> [Problem to work on]:
If a line in the data below contains "accomplish", copy it.

■ ■ ■ ■ ■ ■ ■

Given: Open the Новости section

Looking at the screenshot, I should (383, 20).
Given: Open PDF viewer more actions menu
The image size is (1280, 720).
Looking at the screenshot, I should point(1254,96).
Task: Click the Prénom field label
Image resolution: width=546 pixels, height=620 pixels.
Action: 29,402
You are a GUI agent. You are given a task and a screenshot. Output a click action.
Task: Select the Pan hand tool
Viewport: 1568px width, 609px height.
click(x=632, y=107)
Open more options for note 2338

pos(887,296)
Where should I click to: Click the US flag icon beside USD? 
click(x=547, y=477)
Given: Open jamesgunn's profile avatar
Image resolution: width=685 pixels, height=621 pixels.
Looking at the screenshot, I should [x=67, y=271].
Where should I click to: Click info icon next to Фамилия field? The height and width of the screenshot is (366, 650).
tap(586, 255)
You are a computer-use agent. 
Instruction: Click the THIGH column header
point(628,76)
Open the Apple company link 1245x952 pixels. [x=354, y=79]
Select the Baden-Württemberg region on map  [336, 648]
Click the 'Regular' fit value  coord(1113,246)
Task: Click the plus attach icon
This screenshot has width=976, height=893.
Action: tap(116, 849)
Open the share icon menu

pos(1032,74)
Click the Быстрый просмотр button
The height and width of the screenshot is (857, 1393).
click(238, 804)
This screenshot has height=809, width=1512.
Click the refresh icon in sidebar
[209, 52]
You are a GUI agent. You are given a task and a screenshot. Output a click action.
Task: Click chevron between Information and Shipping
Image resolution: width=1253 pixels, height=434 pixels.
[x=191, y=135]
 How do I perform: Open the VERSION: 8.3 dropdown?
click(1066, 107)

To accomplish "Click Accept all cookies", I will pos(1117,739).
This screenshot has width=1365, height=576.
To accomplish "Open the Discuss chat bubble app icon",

■ ■ ■ ■ ■ ■ ■

> [Answer section]:
To accomplish "Click Accept all cookies", I will pos(1117,739).
To accomplish "Open the Discuss chat bubble app icon",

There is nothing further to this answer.